Summer 2004



The Arlington Institute’s “futures” conference in Washington, D.C., last April, had an amazing cadre of presenters. Here are “nuggets” from an event that was a “feast”… particularly elements with ties to what we do professionally … and opportunities.

The Millennium Project

This international think tank surveyed over 300 influential heads of government, corporations, and “Non-Government Organizations” (NGOs), globally, asking what they saw as the biggest issues that mankind needs to address. Of the top 15 presented, #1 … way out in front of #2 … was “Sustainable development for everyone.”

More people inhabit Earth. And the amount of consumption per person is much greater than it was even 100 years ago. We’ll soon reach a projected population of 9 billion. 5 to 7 billion will be urban dwellers. Therefore new systems – for water, wastewater, power, solid waste, housing, and transportation – are needed for cities.

2nd biggest concern was providing sufficient clean water without conflict . Water tables are falling globally. 40% of humanity lives on international watersheds. Many rivers run dry for parts of the year, while heavily paved cities empty their water into the ocean. Water wars, which could be nuclear, would be disastrous for all of us.

Agriculture uses 70% of the water. Greater efficiency is essential: filters, sanitation, storage, lots of trees. Business as usual water management = coming disasters.

The other major issue directly impacting our profession is #13, “The growing energy demand must be met safely.” Part of the solution is conservation. Replacing incandescent bulbs with compact fluorescents, or upgrading to more efficient toilets can solve a lot of problems. However, much of the solution must come through clean, renewable sources. Wind is least expensive, and growing rapidly. PV installations on buildings are increasingly common; they also ensure power when the grid is down. Wave and tidal motion is a research focus, as most of mankind lives near an ocean.

• Data to examine:
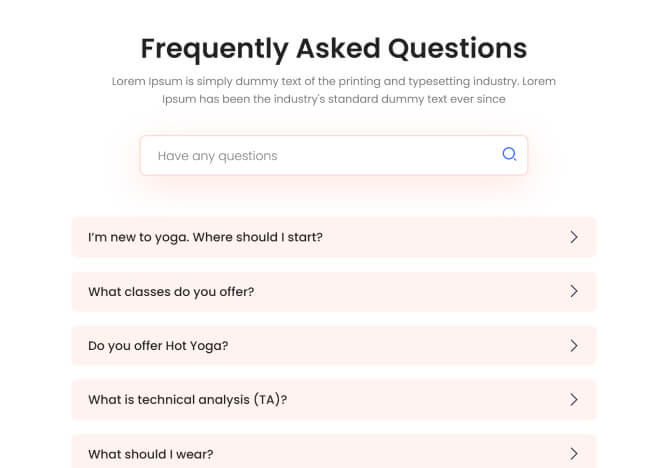
Task: Toggle the Hot Yoga accordion row
Action: pos(400,345)
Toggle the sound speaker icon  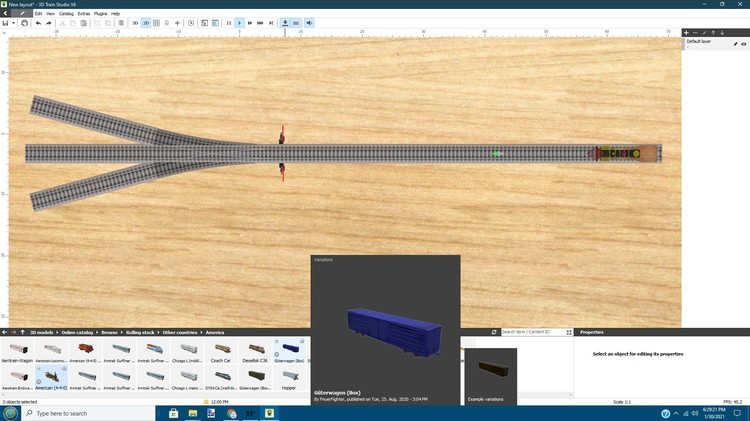pos(309,22)
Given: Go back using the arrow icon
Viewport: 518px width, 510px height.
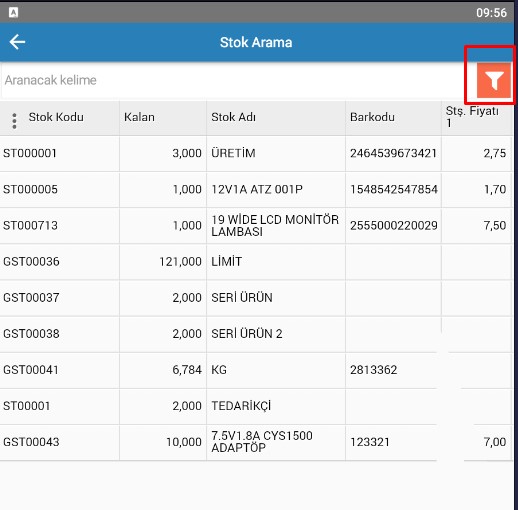Looking at the screenshot, I should point(17,42).
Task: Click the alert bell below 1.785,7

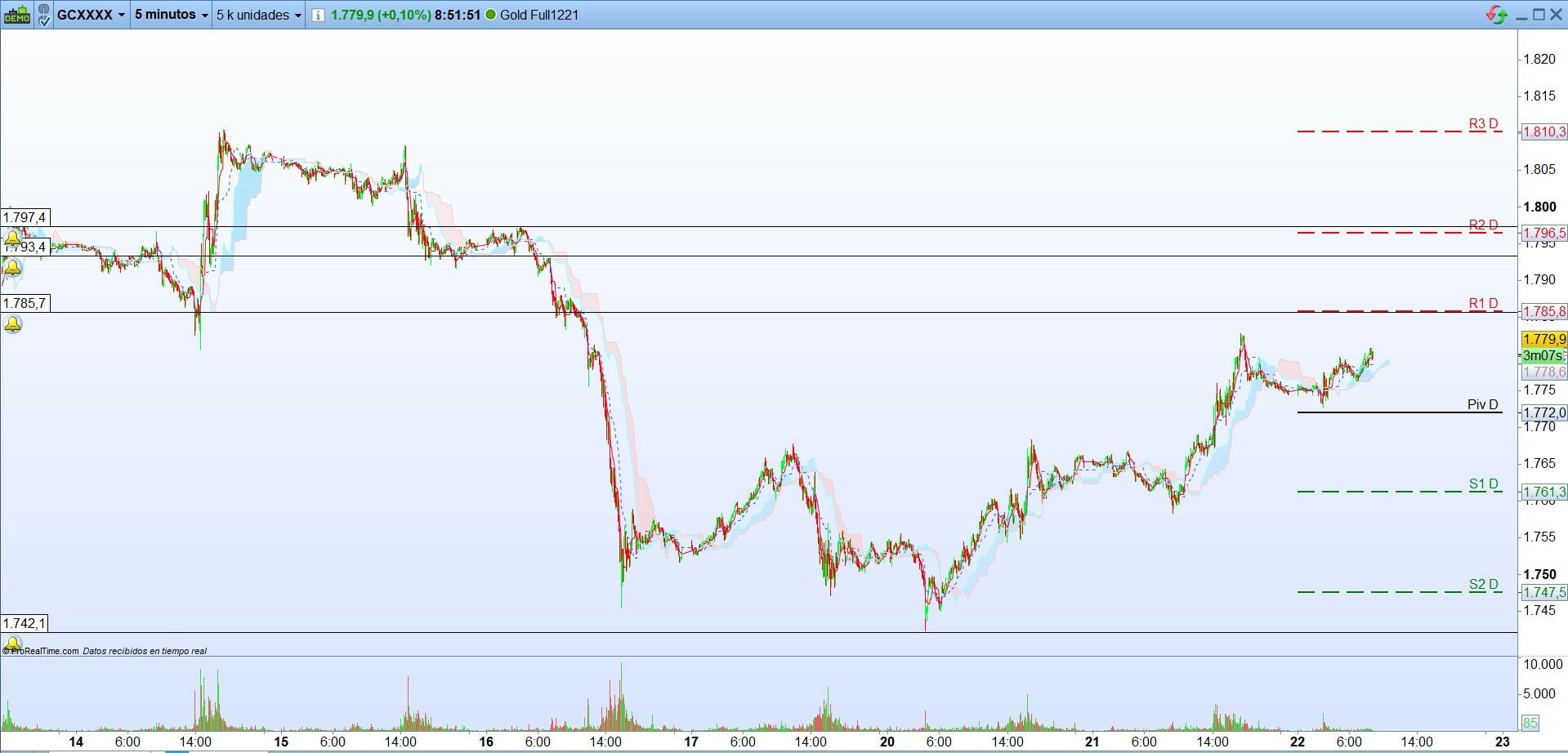Action: click(x=13, y=325)
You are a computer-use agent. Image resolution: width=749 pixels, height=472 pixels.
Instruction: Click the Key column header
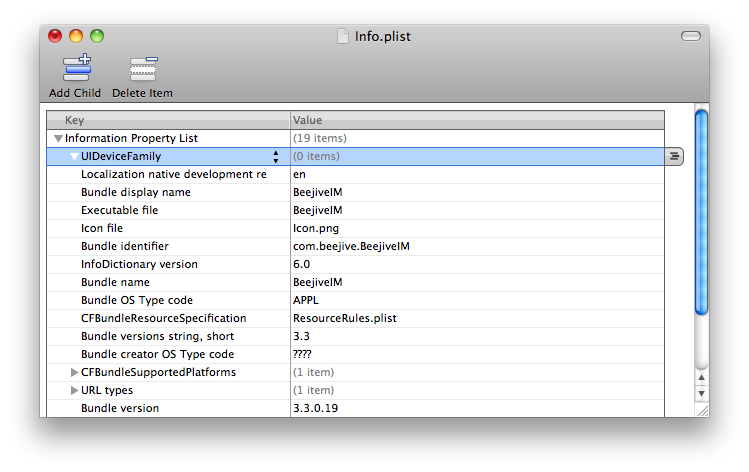tap(166, 120)
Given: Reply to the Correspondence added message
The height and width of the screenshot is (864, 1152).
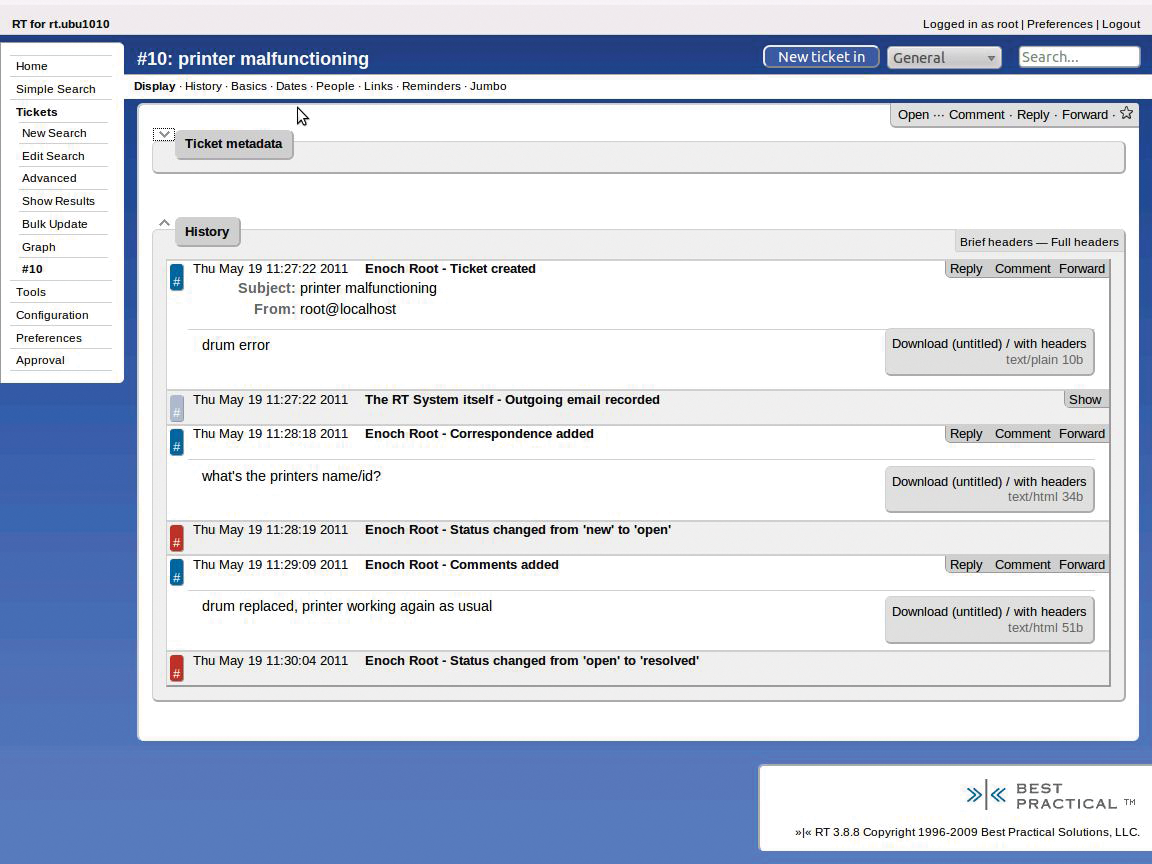Looking at the screenshot, I should tap(965, 433).
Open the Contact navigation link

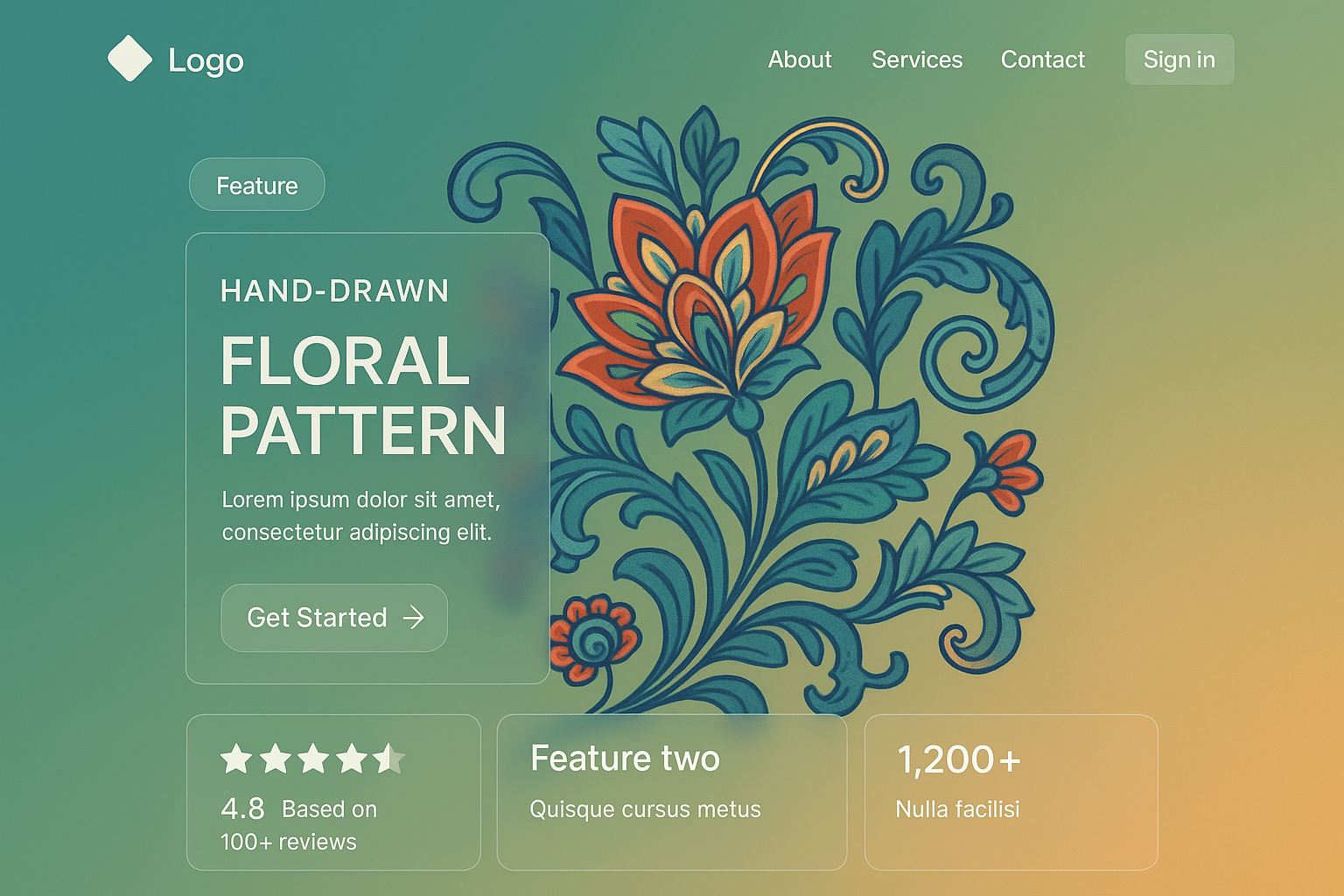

• Instructions to follow: Rewrite the futures conference summary starting at "Summer 2004" and ending at "professionally … and opportunities.", swapping "presenters" for "speakers". Rely only on the futures conference summary, not the records.

• Result of the task:
Summer 2004



The Arlington Institute’s “futures” conference in Washington, D.C., last April, had an amazing cadre of speakers. Here are “nuggets” from an event that was a “feast”… particularly elements with ties to what we do professionally … and opportunities.